(RECORDS FOR THE EXERCISE Opens)

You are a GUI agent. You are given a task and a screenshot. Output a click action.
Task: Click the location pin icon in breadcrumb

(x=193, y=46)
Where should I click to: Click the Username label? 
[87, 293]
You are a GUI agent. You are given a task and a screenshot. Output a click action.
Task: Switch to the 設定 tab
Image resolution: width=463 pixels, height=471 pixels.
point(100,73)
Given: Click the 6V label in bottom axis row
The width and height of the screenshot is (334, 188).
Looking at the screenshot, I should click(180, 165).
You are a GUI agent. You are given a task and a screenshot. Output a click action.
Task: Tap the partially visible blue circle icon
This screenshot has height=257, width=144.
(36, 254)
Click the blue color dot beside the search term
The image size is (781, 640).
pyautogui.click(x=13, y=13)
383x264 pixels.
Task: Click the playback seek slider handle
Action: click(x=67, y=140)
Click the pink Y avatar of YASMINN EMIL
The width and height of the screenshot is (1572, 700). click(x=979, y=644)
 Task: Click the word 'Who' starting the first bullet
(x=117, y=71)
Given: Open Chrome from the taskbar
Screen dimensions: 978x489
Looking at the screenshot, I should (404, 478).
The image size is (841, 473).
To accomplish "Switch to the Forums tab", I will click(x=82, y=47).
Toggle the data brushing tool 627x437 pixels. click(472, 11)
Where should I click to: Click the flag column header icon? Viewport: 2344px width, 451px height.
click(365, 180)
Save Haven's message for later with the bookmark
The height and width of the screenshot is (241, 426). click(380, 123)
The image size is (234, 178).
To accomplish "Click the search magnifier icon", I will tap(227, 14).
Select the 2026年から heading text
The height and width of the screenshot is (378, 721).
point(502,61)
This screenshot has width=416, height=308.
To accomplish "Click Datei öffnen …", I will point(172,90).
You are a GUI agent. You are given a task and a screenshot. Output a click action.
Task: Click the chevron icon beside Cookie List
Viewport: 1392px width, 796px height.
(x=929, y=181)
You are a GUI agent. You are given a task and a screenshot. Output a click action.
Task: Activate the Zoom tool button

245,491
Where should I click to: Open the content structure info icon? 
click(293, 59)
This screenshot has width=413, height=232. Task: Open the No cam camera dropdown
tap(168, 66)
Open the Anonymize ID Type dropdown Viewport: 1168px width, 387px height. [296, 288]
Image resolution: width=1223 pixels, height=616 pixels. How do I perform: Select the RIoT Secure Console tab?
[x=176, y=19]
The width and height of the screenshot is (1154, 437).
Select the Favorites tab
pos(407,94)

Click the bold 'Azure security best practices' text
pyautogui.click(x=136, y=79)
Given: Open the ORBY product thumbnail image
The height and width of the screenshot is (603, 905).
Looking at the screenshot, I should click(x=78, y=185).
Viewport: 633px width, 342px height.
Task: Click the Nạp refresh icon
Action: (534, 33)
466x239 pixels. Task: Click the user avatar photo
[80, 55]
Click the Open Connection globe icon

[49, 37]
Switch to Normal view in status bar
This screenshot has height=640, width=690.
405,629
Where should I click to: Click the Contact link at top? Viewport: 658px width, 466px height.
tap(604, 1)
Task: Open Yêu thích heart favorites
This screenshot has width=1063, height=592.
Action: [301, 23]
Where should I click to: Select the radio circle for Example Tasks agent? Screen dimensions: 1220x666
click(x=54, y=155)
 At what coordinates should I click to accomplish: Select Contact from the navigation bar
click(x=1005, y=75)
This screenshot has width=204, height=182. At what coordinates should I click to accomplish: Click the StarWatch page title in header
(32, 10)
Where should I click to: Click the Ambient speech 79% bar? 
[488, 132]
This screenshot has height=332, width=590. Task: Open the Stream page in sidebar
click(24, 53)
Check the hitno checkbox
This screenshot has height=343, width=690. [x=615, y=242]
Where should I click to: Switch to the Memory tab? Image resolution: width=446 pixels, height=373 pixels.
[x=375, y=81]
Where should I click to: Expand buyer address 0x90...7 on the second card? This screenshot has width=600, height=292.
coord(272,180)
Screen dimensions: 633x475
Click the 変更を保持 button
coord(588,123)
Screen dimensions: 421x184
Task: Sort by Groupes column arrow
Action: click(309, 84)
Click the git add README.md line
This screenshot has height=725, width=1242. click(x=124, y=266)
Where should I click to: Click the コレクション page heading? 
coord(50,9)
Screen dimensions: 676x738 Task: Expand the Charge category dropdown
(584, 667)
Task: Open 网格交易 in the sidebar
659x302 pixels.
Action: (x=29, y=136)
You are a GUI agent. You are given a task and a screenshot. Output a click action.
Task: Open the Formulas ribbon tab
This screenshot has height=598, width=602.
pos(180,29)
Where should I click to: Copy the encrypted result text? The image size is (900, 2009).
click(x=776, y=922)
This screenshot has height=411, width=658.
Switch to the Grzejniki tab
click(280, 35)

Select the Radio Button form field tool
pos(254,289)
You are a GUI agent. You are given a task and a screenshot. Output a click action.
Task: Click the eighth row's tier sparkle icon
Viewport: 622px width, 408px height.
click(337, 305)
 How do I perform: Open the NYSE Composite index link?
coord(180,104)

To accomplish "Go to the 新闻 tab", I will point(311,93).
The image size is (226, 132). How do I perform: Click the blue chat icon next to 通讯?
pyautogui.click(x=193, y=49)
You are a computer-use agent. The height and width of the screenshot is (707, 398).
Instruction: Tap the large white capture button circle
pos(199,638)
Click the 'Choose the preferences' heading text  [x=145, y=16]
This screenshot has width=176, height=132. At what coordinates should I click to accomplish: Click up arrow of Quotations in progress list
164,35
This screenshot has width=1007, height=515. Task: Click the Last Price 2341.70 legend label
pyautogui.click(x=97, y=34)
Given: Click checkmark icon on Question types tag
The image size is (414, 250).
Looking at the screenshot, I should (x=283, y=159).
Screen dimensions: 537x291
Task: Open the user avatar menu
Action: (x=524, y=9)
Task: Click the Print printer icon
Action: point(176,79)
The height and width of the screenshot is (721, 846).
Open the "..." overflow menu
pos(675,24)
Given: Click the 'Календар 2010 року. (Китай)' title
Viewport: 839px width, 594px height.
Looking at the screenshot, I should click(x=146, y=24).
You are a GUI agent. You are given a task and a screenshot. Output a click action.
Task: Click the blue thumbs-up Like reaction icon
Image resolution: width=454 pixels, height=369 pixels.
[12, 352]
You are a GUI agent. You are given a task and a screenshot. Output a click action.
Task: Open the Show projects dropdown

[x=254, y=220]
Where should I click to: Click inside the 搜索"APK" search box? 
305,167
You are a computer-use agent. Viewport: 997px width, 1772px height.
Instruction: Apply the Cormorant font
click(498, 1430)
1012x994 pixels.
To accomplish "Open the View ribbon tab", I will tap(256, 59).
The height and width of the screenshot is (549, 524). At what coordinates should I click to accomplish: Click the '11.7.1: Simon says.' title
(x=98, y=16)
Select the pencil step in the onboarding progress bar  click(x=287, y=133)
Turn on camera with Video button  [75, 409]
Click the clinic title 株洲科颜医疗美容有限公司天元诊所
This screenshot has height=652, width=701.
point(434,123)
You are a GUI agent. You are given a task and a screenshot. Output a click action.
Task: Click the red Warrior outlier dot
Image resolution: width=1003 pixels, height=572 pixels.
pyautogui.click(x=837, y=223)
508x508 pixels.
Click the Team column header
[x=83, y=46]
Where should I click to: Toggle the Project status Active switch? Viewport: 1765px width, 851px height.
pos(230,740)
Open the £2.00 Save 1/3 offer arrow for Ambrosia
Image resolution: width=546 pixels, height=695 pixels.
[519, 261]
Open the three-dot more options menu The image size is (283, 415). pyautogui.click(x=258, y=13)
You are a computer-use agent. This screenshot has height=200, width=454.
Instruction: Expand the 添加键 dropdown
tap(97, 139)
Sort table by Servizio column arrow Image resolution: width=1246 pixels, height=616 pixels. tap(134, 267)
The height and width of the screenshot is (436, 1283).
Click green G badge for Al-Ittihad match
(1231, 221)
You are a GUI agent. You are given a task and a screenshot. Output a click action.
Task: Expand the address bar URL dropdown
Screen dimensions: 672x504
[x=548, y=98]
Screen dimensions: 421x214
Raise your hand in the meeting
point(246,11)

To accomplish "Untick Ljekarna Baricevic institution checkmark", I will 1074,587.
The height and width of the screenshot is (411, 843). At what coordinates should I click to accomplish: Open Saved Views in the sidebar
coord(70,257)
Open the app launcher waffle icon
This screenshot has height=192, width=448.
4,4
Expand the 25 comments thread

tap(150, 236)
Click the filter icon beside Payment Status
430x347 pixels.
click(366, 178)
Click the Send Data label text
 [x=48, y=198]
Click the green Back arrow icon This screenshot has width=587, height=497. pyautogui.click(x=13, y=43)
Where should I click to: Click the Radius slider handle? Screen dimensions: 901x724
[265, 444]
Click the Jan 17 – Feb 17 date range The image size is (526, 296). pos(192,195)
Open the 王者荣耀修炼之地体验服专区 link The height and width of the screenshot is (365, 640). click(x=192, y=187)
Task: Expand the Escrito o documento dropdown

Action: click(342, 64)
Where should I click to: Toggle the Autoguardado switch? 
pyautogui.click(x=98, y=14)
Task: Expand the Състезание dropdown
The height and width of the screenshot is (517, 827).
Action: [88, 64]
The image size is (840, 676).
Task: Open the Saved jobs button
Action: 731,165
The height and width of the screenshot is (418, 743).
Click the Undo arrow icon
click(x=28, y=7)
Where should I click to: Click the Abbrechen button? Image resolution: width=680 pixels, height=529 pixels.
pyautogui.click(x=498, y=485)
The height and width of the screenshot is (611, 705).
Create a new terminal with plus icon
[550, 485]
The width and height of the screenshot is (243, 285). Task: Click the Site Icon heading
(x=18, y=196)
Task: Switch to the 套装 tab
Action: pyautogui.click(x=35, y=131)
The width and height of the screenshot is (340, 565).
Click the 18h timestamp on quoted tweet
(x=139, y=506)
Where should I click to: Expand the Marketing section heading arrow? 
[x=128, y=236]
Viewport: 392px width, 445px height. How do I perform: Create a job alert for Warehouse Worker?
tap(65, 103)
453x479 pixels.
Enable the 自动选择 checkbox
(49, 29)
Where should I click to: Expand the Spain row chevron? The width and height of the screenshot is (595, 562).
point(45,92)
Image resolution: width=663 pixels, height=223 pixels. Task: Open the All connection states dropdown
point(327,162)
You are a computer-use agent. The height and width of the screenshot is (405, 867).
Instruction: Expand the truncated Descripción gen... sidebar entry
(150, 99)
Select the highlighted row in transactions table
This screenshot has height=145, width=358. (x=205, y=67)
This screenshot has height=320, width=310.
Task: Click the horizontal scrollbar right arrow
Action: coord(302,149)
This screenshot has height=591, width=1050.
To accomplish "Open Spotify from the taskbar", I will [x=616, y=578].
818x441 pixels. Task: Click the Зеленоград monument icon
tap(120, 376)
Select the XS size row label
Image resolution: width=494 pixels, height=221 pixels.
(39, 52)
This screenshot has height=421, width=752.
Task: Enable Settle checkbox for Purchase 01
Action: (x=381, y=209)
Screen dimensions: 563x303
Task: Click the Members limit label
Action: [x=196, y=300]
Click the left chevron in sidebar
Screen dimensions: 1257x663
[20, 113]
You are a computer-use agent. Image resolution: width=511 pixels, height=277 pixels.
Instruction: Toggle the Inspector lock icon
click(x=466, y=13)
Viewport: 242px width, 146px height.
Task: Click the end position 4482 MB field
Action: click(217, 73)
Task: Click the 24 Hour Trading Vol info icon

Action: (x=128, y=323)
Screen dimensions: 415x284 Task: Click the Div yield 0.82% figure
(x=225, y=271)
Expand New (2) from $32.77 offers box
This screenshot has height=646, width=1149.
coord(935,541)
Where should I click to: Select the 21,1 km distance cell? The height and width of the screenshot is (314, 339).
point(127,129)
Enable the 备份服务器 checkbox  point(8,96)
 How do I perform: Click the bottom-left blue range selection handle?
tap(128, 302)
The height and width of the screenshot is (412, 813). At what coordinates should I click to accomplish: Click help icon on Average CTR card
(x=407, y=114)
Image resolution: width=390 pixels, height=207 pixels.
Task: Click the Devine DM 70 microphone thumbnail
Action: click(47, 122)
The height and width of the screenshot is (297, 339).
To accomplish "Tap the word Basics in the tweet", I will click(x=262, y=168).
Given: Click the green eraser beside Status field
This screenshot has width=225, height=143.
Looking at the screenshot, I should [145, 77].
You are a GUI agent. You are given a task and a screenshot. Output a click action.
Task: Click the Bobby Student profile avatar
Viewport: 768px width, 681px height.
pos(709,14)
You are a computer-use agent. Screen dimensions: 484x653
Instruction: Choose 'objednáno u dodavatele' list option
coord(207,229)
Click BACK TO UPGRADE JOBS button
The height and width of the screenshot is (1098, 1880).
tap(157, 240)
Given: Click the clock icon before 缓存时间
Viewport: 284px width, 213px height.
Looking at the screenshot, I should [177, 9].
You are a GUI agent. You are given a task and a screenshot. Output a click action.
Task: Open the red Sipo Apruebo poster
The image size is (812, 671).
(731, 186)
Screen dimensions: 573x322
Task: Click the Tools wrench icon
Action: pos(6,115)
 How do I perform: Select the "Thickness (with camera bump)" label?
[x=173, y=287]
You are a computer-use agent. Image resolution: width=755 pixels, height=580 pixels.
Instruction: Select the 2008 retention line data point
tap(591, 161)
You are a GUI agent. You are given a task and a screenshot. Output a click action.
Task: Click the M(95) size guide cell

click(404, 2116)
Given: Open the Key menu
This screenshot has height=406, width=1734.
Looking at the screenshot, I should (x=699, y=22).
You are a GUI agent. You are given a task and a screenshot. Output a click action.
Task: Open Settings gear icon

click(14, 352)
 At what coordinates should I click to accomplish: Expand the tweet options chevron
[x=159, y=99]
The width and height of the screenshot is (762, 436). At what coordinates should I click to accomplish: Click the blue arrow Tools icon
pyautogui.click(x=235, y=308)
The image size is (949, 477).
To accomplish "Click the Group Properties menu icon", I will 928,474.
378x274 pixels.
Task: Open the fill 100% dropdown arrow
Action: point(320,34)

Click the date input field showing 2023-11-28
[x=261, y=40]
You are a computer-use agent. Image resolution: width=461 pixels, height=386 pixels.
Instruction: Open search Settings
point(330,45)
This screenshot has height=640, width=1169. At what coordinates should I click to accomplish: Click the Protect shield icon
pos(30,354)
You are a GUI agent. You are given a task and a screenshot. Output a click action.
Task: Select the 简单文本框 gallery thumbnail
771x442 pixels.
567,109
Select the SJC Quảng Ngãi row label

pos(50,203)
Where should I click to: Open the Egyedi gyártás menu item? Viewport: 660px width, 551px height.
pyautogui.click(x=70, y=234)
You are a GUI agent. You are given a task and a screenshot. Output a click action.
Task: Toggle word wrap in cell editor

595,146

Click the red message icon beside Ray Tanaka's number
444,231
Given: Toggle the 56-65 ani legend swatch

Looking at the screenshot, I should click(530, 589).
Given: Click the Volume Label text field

(RECORDS FOR THE EXERCISE Closes)

→ **PROBLEM**
Please transcribe only the lines in the records above running from the line that has "The width and height of the screenshot is (1154, 437)." through the line that has "Given: Open the ORBY product thumbnail image", both included, exactly as they appear.

→ **RESULT**
The width and height of the screenshot is (1154, 437).
Select the Favorites tab
pos(407,94)

Click the bold 'Azure security best practices' text
pyautogui.click(x=136, y=79)
Given: Open the ORBY product thumbnail image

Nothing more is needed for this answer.